Os Meninos Escritores

Written in PT by José Gardeazabal

Quase tudo o que aconteceu nesse dia passa-se aqui. Estou com o indicador  apontado à cabeça. Muitos anos depois, enquanto levo o meu filho a  descobrir o gelo, ainda recordo todos os acontecimentos daquele único dia  como «o fuzilamento». 
Ninguém morreu. As pessoas eram perigosas, especialmente as  crianças pequenas, penduradas nas árvores. Os pés a balançar — e era da  língua no meio da boca que viriam os piores crimes.  
Ouvir dói, caminhar é um truque. Caminhemos.  
Mesmo os pequenos ditadores envelhecem. Os filhos coabitam a  terra com os pais, há milhões, talvez milhares de anos. Imaginem milhões!  Filhos de células e leões, células filhas de células, um fio de filhos a  continuar os pais, com a solidão de ventríloquos. As melhores matanças  são silenciosas, acontecem no tempo. Outra forma de o dizer: a morte  sujeita-se ao esquecimento. As famílias são disfarces, no fim morremos  todos. Os pequenos ditadores? Deixem-nos crescer. 
Sim, está quase tudo aqui mesmo, como era no princípio.  Chegáramos à casa amarela com o entusiasmo disfarçado que é próprio dos  grandes escritores. Não nos tornámos amigos. Uma razão? Não  desejávamos a amizade. Uma razão chega. Estávamos juntos, sob o mesmo  teto, pequenos dentro de uma mesma casa. Para sempre? 
— A minha mãe é professora de matemática, ela ensina matemática.  O meu pai é professor de matemática, ensina matemática. Eu não quero  ensinar matemática. 
Chegáramos para escrever e corrigir comportamentos. Um dos  pequenos desejava ser pintor, outro escalar montanhas, e um terceiro  gostava de mulheres. Muito. Isto passou-se antes do acontecimento.  Aquele menino gostava de mulheres como um homem gosta de mulheres,  como uma invenção de carne e osso, melhor que uma mãe. O menino lia  sobre mulheres, e via imagens de mulheres em revistas. O poder da  imprensa. 
— Eu gosto de liberdade — explicou-me, num dia em que não falou  de mulheres. 
— Tens a certeza? 
Aquele grupo de crianças alimentara-se da antiga vocação:  atormentar os pais. O mais interessante era que agora teriam de continuar  sem os pais. Arrebanhados para a literatura, o seu menor problema era a  orfandade. Sim, tecnicamente vários tinham pai, embora a definição de pai  fosse a daquele primeiro objeto de que não tinham gostado. O filho do  coronel, por exemplo, não tinha quem lhe escrevesse. Chegava agosto e  outubro, e nenhuma correspondência, até outubro perdera a maiúscula  que recordava uma revolução.

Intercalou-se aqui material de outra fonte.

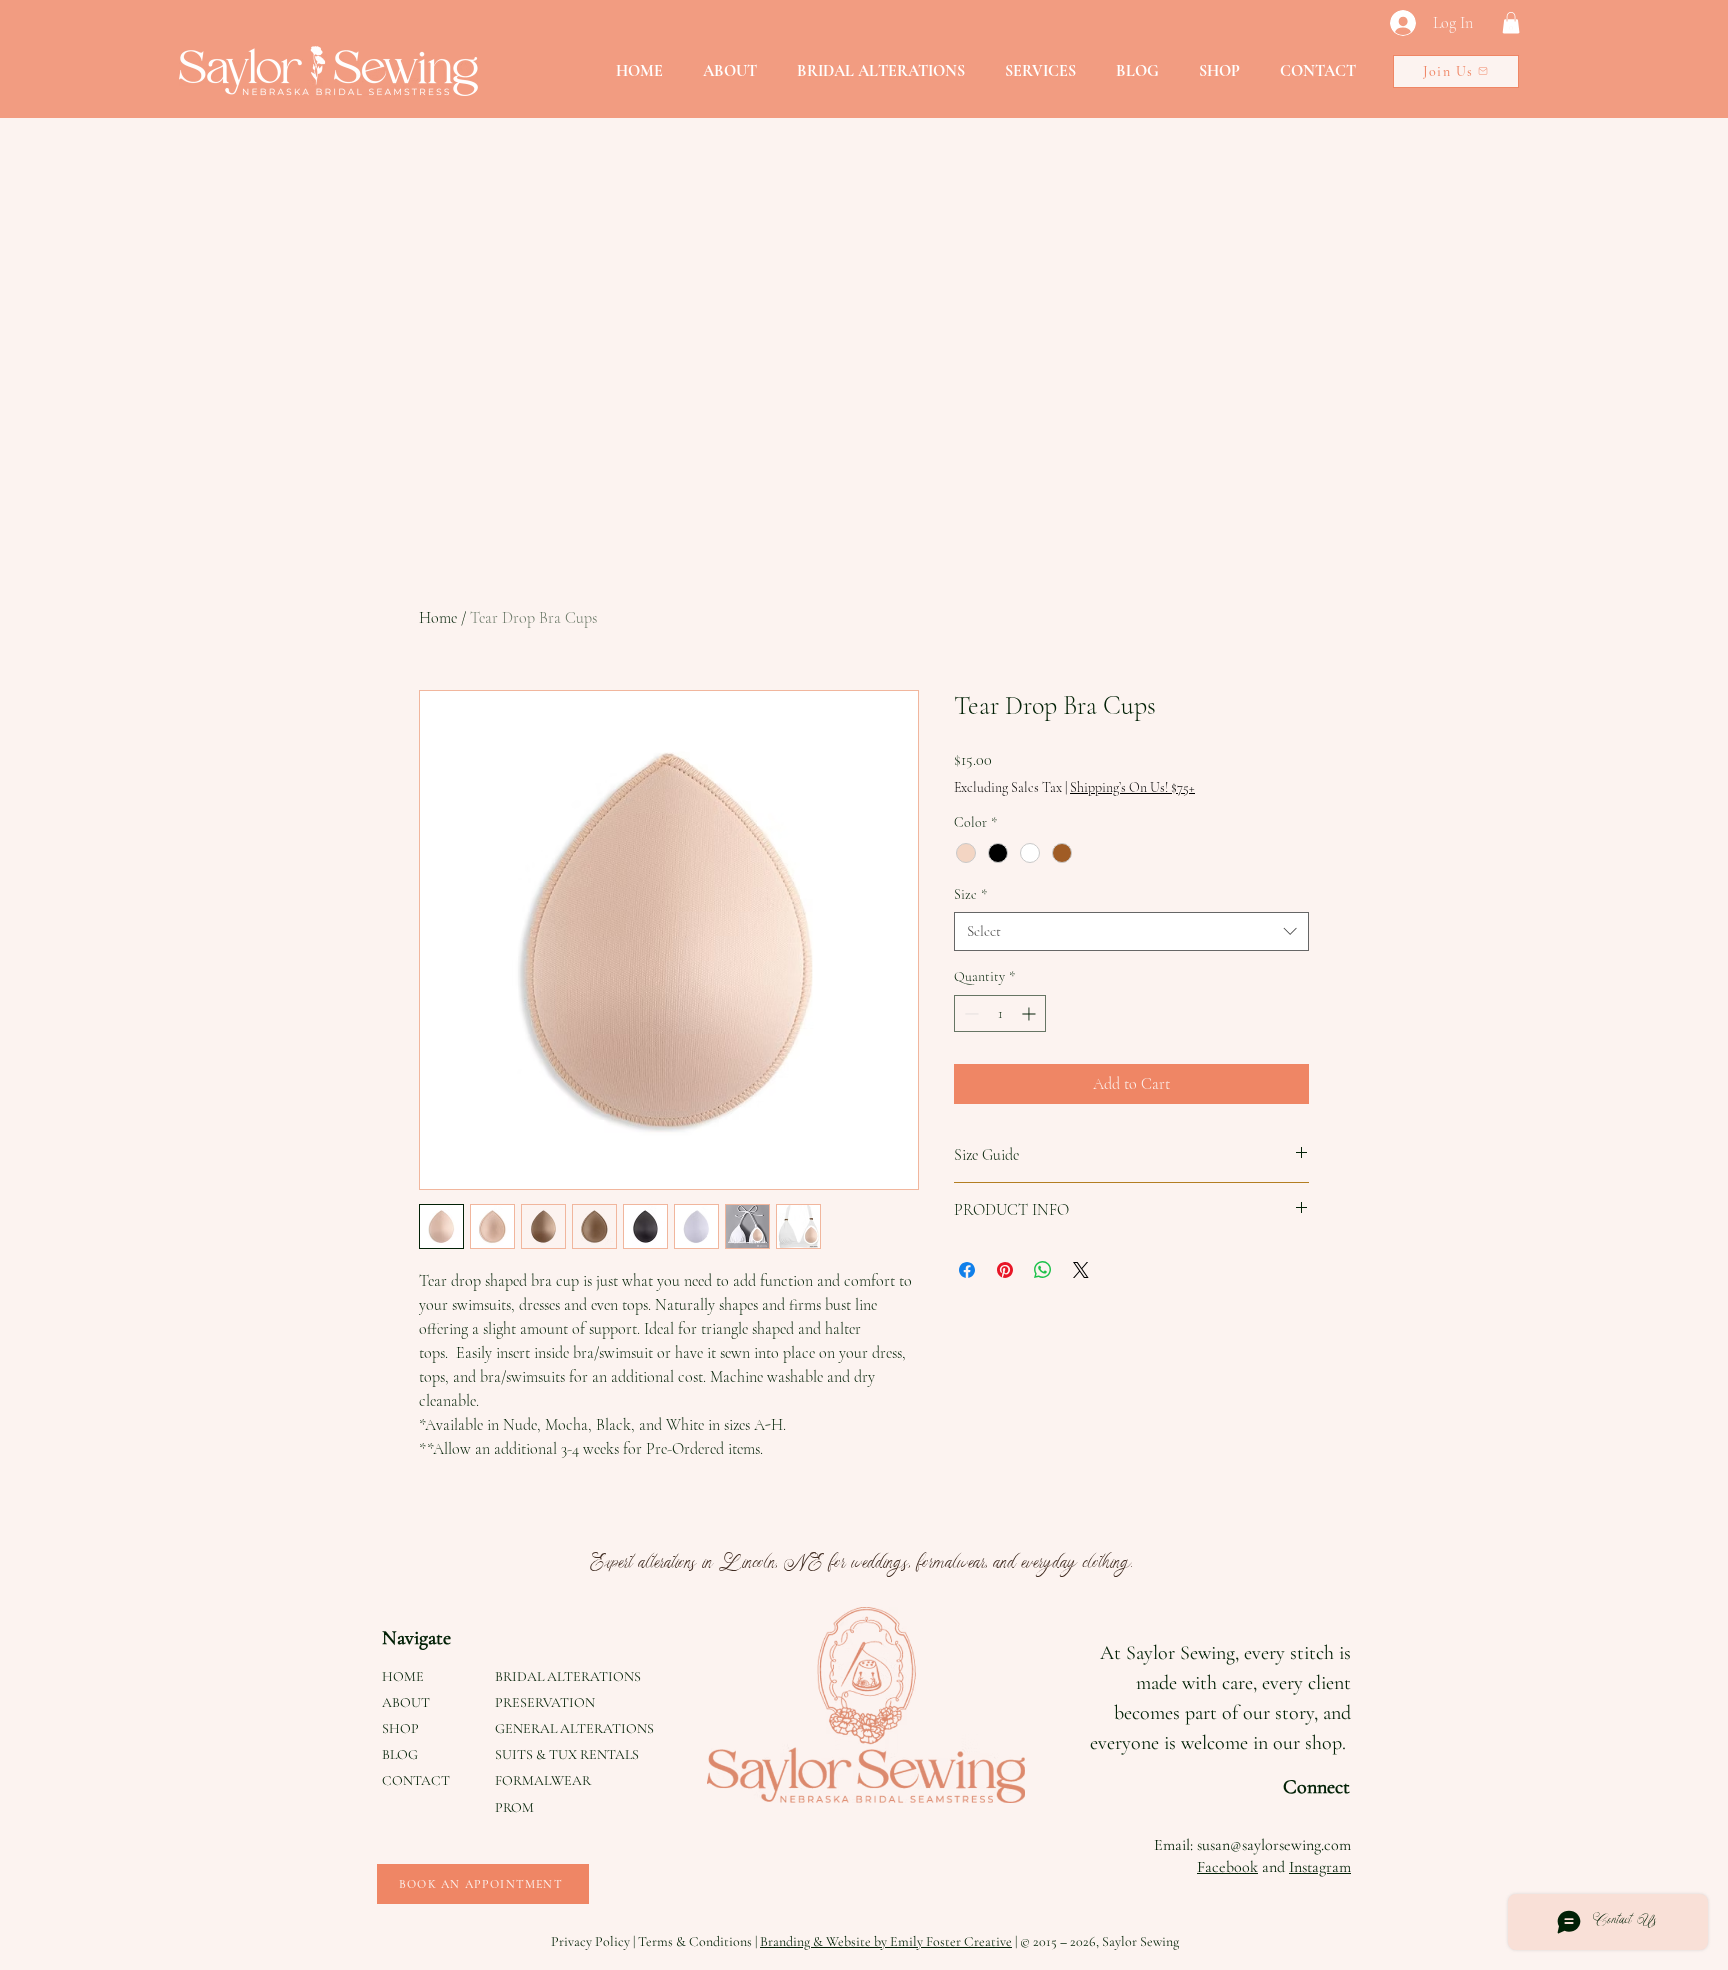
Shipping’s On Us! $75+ (1132, 787)
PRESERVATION (545, 1702)
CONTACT (416, 1780)
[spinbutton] (1000, 1013)
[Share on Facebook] (967, 1270)
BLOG (400, 1754)
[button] (1511, 23)
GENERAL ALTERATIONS (574, 1728)
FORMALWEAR (543, 1780)
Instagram (1320, 1867)
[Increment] (1030, 1013)
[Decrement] (969, 1013)
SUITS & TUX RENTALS (567, 1754)
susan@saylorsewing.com (1274, 1845)
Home (438, 618)
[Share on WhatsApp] (1043, 1270)
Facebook (1227, 1867)
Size (970, 894)
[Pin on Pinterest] (1005, 1270)
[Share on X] (1081, 1270)
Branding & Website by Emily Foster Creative (886, 1941)
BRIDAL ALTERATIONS (568, 1676)
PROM (514, 1807)
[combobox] (1131, 931)
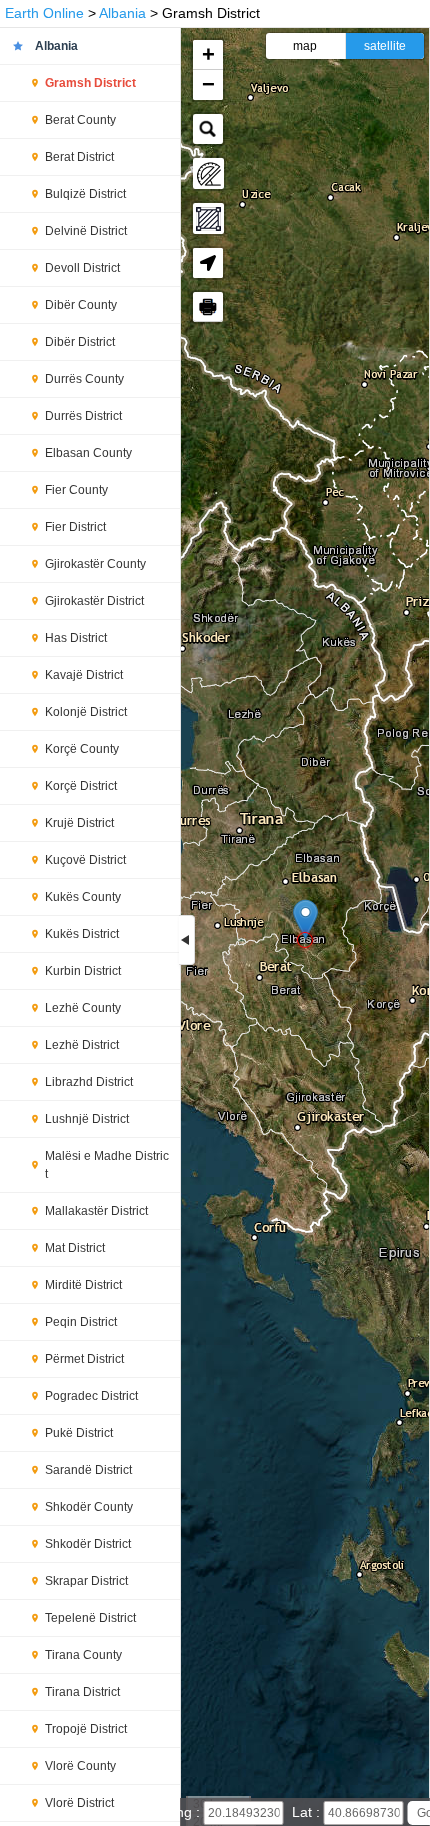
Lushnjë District (87, 1119)
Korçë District (81, 786)
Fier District (75, 527)
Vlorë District (79, 1803)
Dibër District (80, 342)
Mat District (75, 1248)
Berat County (80, 120)
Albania (122, 13)
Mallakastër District (96, 1211)
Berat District (79, 157)
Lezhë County (83, 1008)
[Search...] (208, 129)
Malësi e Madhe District (107, 1165)
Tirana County (83, 1655)
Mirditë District (83, 1285)
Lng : (186, 1812)
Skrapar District (86, 1581)
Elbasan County (88, 453)
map (305, 46)
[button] (305, 919)
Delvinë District (86, 231)
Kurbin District (83, 971)
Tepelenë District (90, 1618)
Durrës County (84, 379)
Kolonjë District (86, 712)
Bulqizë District (85, 194)
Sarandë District (88, 1470)
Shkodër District (88, 1544)
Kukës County (83, 897)
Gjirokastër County (95, 564)
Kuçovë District (85, 860)
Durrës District (83, 416)
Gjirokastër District (94, 601)
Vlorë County (80, 1766)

A minha história? É demasiado simples. Eu queria que as outras  pessoas gostassem de mim. Muito. Gente, bichos, árvores, a coisa  tornava-se mais perigosa todos os dias. Agarra os bichos para que te amem.  Derruba uma árvore para que, deitada, possa gostar de ti.  
As aulas de literatura eram assim: a literatura semearia em nós a  empatia cuidadosa dos matemáticos. Obrigavam-nos a escrever uma  história por semana e garantiam-nos que no fim do ano teríamos  cinquenta e duas histórias e uma dessas cinquenta e duas seria uma boa  história. A literatura era manual, como o tempo, e as histórias como países;  há-os felizes, há-os ilhas no pacífico, pequeninas, onde as mulheres vivem  nuas, só da cintura para cima. 
Se tínhamos inimigos? A página em branco. Eu pressentia milhares  de páginas inimigas, branco na neve. Amachucava as páginas e imaginava  um sentimento na neve. 
— O que é esta coisa branca? 
— É um sentimento. 
Os sentimentos são aos milhares e não os podemos matar todos.  Dizemos inimigo e todos pensam num inimigo diferente. É como dizer  cão, inimigo. Cada um pensa no seu cão e no fim há algo que nos une.  
Outra aula de literatura? Procurar o equilíbrio entre mostrar e  contar. As duas mãos no ar, uma mão para mostrar, a outra para contar,  encontra o equilíbrio suspenso, entre as duas mãos no ar. Mais literatura?  Ninguém precisa de deus para contar uma história, basta um pouco menos  que deus. Tenta a omnisciência na terceira pessoa: ela disse e ela pensou, ao  mesmo tempo. Disfarça-te de deus enquanto escreves.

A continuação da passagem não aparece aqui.